*Exercise description:* Return only those lines of the records below in which "point" appears.

(Data provided Opens)

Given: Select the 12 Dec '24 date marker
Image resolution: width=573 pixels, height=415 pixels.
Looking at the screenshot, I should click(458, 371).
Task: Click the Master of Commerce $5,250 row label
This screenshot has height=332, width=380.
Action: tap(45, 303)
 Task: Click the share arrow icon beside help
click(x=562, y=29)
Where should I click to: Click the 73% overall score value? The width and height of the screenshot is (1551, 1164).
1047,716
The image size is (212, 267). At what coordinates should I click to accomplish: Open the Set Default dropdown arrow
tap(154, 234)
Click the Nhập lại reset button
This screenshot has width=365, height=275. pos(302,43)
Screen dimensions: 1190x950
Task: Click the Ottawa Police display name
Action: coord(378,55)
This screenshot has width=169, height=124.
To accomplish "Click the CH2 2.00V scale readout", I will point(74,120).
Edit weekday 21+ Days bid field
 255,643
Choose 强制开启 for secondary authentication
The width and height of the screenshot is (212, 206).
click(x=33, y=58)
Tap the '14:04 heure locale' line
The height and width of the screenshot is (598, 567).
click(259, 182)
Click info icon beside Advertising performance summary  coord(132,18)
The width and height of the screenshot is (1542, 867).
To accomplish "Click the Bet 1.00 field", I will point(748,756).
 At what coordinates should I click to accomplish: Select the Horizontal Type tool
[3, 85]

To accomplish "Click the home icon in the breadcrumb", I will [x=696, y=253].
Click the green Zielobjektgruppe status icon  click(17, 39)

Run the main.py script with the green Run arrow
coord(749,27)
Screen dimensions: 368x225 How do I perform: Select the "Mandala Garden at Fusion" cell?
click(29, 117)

(Data provided Closes)

*Written solution:*
To accomplish "Click the CH2 2.00V scale readout", I will point(74,120).
To accomplish "Click the Bet 1.00 field", I will point(748,756).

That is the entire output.